I still have kids that are sick.  I wish they would all just get the bug and be done.  Yet it is taking its time, one kid at a time.  Max is sleeping with a fever.  Josh has a major disgusting runny nose which is oozing green stuff out. Ugh.  

I hate having sickies.  I really hope my mom doesn’t get it.  She was in the same room with all of us and usually picks up the littlest bug… and then has a really hard time shaking it off.

I am just writing to write.  I have lots to say yet don’t feel like I know how to verbalize it.  

I was thinking of how some people are stuck up.  How some people feel like they are superior to others.  What gives them that idea?  I am astonished at how someone can walk around with their nose turned up.  I hope flies go up there.  I met someone like this.  She really bothered me.  Rude.  Harsh.  Her husband was very sweet.  Poor man.
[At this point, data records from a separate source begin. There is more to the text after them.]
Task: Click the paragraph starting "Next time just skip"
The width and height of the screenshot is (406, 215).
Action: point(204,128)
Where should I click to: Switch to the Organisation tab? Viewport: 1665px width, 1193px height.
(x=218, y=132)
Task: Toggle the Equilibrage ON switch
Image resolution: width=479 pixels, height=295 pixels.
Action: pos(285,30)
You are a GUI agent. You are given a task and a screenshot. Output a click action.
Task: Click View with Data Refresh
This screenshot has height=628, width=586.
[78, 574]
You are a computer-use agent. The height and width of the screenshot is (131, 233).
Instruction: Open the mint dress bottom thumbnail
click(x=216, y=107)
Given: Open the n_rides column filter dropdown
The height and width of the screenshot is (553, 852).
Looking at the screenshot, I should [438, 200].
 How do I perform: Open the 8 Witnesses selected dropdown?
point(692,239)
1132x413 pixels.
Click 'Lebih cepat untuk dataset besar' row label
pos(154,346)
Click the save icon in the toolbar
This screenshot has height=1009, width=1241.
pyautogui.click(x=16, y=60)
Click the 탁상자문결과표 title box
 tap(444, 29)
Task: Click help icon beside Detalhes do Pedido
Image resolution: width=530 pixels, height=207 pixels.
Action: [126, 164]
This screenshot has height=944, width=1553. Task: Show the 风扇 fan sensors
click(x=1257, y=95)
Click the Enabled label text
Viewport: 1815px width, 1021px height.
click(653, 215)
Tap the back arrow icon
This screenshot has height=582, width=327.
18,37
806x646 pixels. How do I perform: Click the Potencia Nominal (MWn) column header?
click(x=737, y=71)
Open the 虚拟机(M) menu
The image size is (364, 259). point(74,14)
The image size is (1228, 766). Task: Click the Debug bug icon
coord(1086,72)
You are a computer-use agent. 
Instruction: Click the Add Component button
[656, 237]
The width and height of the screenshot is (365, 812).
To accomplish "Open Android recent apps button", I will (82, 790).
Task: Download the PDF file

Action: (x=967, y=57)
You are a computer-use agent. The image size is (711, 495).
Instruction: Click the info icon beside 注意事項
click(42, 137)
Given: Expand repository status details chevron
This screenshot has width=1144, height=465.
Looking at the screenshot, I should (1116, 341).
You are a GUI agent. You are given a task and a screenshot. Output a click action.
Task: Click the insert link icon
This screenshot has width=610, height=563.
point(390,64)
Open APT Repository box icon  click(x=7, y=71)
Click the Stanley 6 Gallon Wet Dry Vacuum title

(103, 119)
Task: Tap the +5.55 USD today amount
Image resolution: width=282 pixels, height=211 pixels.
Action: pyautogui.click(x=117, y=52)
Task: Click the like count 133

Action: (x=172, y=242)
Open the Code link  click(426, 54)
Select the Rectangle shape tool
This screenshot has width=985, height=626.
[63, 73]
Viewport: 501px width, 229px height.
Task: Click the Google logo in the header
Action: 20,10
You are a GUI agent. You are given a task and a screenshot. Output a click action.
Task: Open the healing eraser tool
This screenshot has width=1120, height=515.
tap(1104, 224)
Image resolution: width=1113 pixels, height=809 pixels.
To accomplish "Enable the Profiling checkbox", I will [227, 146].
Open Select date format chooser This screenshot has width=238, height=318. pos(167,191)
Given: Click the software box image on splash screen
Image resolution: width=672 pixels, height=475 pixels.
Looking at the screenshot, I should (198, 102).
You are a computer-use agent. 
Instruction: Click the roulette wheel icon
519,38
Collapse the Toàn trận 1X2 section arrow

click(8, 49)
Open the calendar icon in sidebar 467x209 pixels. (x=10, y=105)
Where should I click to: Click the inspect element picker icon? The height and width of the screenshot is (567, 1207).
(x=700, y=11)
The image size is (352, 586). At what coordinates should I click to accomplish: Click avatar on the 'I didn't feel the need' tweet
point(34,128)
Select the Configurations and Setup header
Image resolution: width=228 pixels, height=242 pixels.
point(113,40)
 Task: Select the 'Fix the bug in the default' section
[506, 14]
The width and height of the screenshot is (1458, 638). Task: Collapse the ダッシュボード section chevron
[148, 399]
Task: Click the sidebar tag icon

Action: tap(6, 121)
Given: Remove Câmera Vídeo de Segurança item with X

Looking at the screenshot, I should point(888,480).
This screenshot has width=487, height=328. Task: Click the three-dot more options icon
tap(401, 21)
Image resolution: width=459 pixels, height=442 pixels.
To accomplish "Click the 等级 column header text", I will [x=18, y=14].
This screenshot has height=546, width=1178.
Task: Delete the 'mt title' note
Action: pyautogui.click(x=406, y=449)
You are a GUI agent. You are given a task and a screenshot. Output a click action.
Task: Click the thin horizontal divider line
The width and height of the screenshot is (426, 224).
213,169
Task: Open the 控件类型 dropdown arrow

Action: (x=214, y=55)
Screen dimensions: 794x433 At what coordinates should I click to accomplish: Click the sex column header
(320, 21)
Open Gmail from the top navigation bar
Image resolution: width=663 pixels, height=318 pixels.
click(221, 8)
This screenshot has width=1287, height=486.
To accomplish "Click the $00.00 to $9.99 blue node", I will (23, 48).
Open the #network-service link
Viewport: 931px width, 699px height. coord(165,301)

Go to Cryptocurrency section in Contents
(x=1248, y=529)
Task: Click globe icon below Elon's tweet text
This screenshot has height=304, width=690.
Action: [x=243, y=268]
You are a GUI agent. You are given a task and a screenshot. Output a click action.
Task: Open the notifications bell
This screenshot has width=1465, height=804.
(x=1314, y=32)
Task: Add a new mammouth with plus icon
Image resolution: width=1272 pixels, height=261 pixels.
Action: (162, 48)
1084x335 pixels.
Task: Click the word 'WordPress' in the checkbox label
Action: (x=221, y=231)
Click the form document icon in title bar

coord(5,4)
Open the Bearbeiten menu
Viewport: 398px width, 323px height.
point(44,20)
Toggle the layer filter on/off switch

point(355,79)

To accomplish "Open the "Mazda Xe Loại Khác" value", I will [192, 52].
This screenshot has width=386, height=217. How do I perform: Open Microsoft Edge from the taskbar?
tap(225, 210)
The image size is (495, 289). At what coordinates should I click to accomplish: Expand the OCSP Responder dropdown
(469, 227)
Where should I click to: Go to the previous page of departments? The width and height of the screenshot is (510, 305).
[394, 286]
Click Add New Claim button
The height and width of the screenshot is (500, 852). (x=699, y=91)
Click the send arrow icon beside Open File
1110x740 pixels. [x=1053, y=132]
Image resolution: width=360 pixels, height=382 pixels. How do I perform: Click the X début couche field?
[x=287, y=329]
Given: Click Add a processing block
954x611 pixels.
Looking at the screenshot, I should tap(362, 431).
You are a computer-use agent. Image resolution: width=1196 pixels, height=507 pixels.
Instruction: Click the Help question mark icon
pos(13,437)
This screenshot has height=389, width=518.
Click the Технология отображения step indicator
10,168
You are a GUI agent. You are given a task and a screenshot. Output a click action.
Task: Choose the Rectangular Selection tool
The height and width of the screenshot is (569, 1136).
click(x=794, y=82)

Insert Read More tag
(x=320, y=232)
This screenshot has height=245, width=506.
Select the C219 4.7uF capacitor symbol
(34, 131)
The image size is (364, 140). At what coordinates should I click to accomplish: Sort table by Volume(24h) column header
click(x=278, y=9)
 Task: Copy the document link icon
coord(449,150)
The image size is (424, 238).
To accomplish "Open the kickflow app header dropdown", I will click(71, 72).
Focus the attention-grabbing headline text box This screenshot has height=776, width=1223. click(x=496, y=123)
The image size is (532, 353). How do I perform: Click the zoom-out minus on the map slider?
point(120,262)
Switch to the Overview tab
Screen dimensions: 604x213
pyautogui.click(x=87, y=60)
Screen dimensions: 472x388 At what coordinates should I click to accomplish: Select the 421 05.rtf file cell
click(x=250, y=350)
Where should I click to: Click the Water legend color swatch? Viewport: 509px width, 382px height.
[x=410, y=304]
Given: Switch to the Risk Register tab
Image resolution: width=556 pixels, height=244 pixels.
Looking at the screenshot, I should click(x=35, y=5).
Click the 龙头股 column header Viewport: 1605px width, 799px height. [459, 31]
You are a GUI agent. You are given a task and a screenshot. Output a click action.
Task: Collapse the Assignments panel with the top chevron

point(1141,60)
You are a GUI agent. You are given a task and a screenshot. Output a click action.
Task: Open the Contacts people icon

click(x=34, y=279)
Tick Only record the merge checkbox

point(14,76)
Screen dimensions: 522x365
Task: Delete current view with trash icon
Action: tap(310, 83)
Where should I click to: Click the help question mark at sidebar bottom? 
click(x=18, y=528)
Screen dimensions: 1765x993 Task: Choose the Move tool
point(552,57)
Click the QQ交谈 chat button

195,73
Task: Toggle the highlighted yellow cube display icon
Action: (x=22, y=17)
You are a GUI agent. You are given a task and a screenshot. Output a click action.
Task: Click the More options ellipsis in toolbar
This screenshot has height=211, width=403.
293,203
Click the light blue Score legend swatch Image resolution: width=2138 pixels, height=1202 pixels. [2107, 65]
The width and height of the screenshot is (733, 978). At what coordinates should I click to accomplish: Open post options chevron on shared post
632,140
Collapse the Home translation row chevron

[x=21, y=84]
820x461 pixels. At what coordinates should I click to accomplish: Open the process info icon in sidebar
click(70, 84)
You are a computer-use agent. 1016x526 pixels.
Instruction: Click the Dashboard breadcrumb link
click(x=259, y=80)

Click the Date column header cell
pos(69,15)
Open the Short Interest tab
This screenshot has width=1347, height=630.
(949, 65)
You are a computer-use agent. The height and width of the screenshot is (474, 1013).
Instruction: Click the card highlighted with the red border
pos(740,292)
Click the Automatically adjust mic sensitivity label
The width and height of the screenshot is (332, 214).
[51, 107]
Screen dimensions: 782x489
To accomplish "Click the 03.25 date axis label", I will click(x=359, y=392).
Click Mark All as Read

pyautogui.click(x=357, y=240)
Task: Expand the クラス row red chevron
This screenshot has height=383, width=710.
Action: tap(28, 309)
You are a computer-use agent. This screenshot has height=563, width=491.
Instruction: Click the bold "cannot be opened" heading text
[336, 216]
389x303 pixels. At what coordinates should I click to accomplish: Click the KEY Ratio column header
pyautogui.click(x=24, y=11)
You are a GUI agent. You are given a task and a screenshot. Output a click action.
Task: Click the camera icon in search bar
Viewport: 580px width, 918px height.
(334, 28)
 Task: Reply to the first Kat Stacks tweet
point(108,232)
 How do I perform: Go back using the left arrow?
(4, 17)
I also was fascinated with the world of working moms.  In Peterborough, working moms or not, family and children come first, for most.  In the bigger cities, where it seem that everyone is trying to keep up with the Jones and Smiths, people seem to actually have children because it is the thing to do.  Or maybe because the Jones have 2.5 kids, they need to.  Weird.  I think that some people look down on a SAHM.  What I think is that looking down is because they can’t do it.  Not that can’t do it financially, that is not what this is about.  They can’t do it… as in they can’t handle it.  No one judges you for being a career, why judge someone else who chooses a different path?

I got an email telling me that my nemesis is on a committee with me.  I am not sure I can do it.  I can get along with most people.  I don’t think that I can keep my sanity with a person that follows the book to the letter when it isn’t necessary.  I don’t think that I can work with some that has all the “right” opinions and yet does not get their hands dirty.  This person has be the bane  of my existence as she has made so many people I care about miserable.

Is it a cop-out to quit?  It isn’t a committee my heart is is.  I could just help as needed.  Does that sound pathetic? Sanj thinks I should just say I can’t work with this person.  Me or them.  I don’t consider myself indispensable… so I know it will go one with or without me.  What to do?

I sound like I am in a downer of a mood, don’t I?  Hum, wonder if I am?